A ignorância leva ao absurdo de associar o corpo nu à pedofilia

Regina Navarro Lins

04/10/2017 17h42

Cena de "La Bête", do performer e coreógrafo brasileiro Wagner Schwartz
Foto: Divulgação

Deputados federais quase se agrediram fisicamente no plenário da Câmara ao discutir sobre a exposição "Brasil em Multiplicação" no Museu de Arte Moderna de São Paulo. Dois deles chegaram a defender "porrada" e tortura em colegas e no coreógrafo Wagner Schwartz, que realizou o trabalho na abertura da exposição. Nela, seu corpo pôde ser tocado pelo público, em uma interpretação da obra "Bicho", de Lygia Clark. Uma menina foi incentivada pela mãe a interagir com o artista. Agachada, ela se movimentou ao lado dele e tocou sua perna e sua mão.

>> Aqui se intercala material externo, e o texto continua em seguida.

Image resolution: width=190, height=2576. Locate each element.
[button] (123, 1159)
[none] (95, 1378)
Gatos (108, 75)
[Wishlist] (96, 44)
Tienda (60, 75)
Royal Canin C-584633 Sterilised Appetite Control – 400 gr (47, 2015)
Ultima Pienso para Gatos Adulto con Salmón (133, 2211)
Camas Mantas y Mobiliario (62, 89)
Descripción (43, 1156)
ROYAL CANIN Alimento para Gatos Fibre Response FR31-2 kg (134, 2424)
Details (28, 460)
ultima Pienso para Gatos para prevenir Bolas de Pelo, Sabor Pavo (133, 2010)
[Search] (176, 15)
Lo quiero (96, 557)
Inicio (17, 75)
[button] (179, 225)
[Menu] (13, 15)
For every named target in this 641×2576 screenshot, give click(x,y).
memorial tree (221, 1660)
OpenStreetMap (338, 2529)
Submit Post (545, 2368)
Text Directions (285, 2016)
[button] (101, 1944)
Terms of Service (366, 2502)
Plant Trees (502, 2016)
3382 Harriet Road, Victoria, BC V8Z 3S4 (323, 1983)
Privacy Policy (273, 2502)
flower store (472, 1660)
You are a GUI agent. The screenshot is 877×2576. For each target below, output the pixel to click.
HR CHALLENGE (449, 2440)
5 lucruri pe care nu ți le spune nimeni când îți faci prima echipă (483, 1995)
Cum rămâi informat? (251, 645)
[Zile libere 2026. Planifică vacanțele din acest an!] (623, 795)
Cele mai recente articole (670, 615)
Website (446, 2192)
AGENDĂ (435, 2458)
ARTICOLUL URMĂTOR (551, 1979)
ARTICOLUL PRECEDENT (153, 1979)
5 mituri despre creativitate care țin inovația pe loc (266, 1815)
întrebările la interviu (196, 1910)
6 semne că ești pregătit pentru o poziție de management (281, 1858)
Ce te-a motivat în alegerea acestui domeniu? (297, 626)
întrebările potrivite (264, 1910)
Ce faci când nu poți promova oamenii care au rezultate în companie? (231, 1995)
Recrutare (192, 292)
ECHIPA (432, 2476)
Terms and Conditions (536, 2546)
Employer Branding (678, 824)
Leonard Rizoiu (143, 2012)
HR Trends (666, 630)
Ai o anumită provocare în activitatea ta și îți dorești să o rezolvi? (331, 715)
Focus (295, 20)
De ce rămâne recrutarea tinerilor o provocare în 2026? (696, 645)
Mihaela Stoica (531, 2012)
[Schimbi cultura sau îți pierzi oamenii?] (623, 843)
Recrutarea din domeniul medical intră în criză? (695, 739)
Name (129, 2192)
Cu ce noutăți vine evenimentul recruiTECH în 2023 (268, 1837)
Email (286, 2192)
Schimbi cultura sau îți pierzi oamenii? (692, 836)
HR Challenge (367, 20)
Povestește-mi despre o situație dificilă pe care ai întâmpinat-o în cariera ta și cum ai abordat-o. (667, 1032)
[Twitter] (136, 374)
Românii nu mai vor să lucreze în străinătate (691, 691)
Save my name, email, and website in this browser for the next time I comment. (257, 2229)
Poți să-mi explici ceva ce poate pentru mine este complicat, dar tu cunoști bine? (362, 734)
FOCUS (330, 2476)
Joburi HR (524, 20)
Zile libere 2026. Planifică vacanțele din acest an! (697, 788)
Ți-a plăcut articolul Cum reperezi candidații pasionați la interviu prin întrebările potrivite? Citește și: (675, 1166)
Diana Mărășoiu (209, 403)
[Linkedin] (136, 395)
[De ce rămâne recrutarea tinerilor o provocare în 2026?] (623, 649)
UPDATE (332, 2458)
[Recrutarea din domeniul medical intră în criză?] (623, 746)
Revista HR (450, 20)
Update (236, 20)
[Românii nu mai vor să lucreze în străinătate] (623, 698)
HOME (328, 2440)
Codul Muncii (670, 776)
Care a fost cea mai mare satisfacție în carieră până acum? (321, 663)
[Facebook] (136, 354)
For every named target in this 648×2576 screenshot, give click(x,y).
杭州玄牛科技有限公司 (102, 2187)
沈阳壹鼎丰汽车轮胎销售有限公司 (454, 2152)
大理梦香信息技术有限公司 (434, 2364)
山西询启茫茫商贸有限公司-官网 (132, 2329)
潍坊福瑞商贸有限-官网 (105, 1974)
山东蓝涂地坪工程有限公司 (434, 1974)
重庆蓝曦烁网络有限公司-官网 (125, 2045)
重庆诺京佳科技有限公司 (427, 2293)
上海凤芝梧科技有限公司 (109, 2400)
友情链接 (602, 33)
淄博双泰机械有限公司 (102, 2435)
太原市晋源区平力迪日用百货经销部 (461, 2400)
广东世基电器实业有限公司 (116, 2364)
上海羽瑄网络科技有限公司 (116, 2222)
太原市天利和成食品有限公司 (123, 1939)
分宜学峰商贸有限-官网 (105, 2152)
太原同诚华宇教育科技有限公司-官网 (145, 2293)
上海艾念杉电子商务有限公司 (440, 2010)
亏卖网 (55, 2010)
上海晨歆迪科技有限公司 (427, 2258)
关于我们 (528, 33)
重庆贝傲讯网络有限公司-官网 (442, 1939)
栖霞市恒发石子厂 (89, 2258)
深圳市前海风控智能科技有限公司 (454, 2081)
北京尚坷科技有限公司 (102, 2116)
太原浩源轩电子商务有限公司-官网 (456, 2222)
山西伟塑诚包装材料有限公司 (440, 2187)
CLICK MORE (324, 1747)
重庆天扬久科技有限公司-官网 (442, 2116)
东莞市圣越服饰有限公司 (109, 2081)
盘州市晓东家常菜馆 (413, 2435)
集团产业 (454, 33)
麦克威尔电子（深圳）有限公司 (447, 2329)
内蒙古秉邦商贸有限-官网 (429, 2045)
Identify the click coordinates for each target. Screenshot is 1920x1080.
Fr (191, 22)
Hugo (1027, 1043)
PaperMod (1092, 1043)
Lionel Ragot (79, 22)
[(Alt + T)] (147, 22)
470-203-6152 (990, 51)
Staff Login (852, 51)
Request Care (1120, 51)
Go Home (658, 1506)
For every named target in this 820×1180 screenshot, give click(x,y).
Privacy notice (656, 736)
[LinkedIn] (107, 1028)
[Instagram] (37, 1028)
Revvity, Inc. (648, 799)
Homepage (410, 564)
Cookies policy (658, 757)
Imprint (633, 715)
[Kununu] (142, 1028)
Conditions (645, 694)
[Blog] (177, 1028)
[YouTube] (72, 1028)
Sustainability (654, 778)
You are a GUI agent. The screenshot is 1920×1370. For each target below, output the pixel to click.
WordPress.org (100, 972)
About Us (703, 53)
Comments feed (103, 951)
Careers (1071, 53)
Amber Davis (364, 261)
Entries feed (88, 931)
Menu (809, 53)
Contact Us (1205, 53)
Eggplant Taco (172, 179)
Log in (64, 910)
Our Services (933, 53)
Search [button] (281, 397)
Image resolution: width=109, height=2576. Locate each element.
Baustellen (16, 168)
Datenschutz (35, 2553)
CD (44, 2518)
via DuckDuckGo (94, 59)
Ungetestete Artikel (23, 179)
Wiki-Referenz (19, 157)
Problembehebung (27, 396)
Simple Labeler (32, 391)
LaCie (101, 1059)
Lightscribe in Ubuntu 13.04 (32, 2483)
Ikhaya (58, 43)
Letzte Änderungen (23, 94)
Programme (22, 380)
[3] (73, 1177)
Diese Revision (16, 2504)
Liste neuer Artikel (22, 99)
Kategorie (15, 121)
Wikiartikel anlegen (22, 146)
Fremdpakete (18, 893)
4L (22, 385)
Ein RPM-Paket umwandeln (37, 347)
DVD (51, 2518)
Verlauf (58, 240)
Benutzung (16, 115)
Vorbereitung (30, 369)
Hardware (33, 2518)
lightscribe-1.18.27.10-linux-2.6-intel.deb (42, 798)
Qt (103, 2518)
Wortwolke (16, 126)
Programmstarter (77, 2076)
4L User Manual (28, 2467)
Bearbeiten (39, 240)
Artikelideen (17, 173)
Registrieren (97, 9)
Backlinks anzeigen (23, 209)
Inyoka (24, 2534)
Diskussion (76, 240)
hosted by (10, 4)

Censura ao nu tem história. Na Idade Média, a Igreja ataca o hábito do banho, considerando que qualquer cuidado com o corpo seria incentivo ao pecado. Há relatos de freiras que ficaram mais de 50 anos sem tomar banho. Os piolhos eram chamados de pérolas de Deus, e estar sempre coberto por eles era marca inconfundível de santidade.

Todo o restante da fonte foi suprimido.